How Did London Get Its Food & Drink Trends?

By James FitzGerald Last edited 30 months ago

Last Updated 29 October 2021

How Did London Get Its Food & Drink Trends?
Posh avocado-toast. Image: Wikimedia Commons

Every so often a new food or drink changes London. Not every freak shake, activated charcoal, or poké bowl transcends ‘fad’ status — but those that do seem to reflect the time in which they arrive. It’s not hard to see climate concerns expressed in the rise of meat-free dining, for example.

What can be tougher is to figure out where a new idea has come from. Some items — like the cronut — have high-profile pioneers and are easy to trace. Other trends emerged more murkily. Typically, you’ll find that London imported them from somewhere else.

We will never know which prehistoric human accidentally invented wine — but we thought we could at least find out who brought the flat white coffee to Soho. We set about investigating five top trends in recent history — asking what each of these said about the city at the time.
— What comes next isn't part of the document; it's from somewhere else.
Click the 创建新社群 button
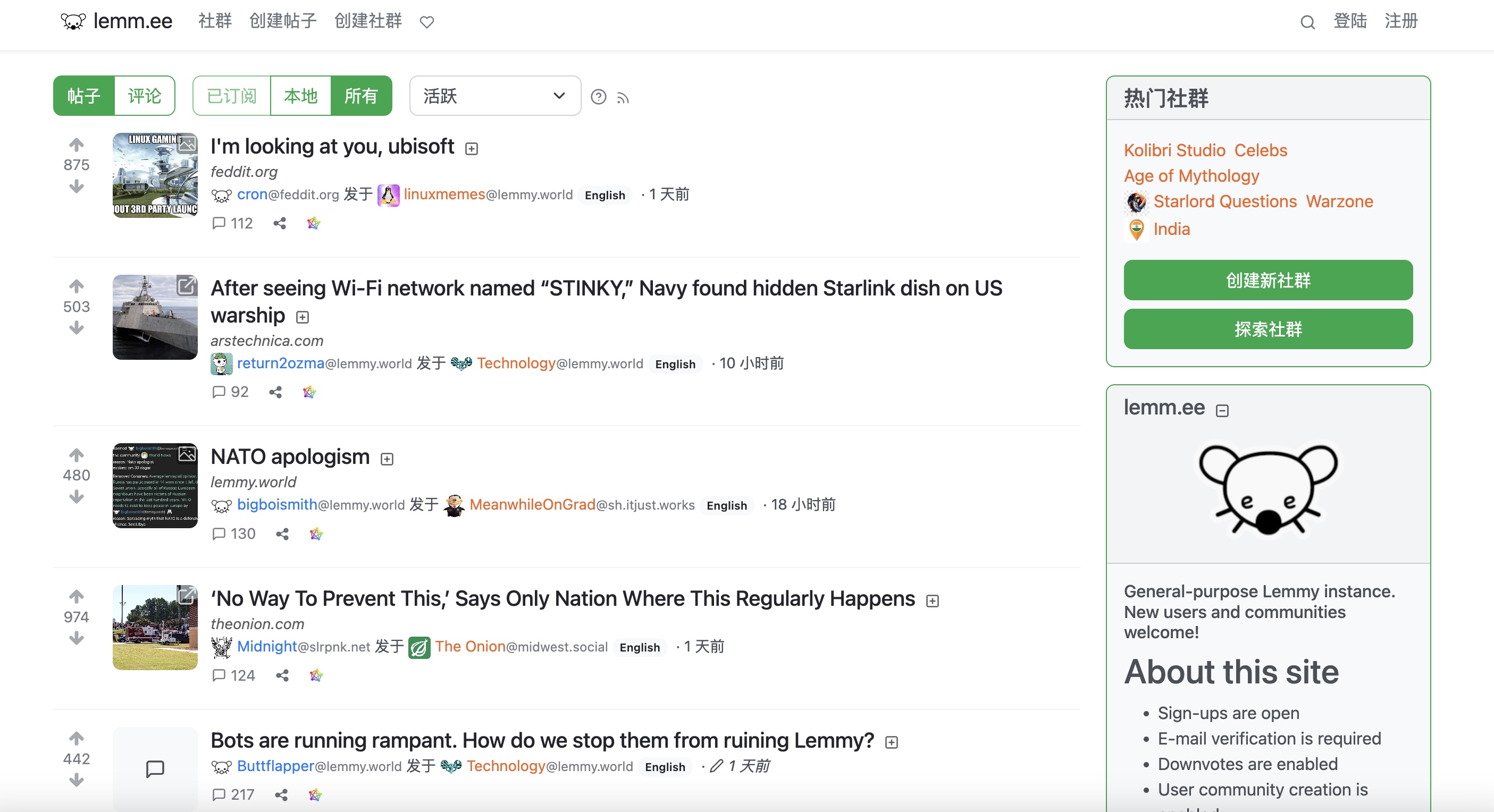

Antiquity (and mid-1990s): sourdough bread

History to get your teeth into. Image: Vanessa Kimbell

Microbially, sourdough has plenty in common with the bread eaten in Roman London. Its baking principles are ancient, and only in recent history has industrial bread-making been divorced from them. The sourdough revival is about London’s gut health. It’s born of a mounting fear that all the seemingly inoffensive things we’ve ever loved — from sliced white supermarket loaves to social media — are actually destroying us. Interrogating our very bread means going ‘back to basics’.

“Baking sourdough is the most beautiful disruption you can have,” says Vanessa Kimbell, founder of the Sourdough School, researcher of bread digestibility, and teacher of many a London baker. There’s a lot of history to chew on, but she traces the sourdough renaissance to San Francisco radicals of the 1960s, themselves inspired by the French. She cites St John (opened: 1994) and Baker & Spice (1995) as two key London players in the campaign to raise standards in British bread.

“In terms of making the most nutritious bread, London still hasn't quite caught up with research,” adds Kimbell, who goes on to recall a time, years ago, when a baker nearly vomited as she explained sourdough when applying for a job. “We need to redefine what flour is. Humans actually evolved eating a multitude of ingredients in it. Commercial flour is only one species, which is useless when it comes to nourishing your gut. What we need is diversity.”

1962: avocados

1800 illustration of an 'avocado pear'. Image: Wikimedia Commons

London’s canonical fruit. An obsession began, in earnest, in 1962 when Sainsbury’s became the first supermarket to sell the so-called avocado pear. But it’s possible these had been eaten on our shores as early as the 18th century. The naturalist Hans Sloane (after whom a square in Chelsea is named) is believed to have been the first to use the precise modern spelling in English, in 1696.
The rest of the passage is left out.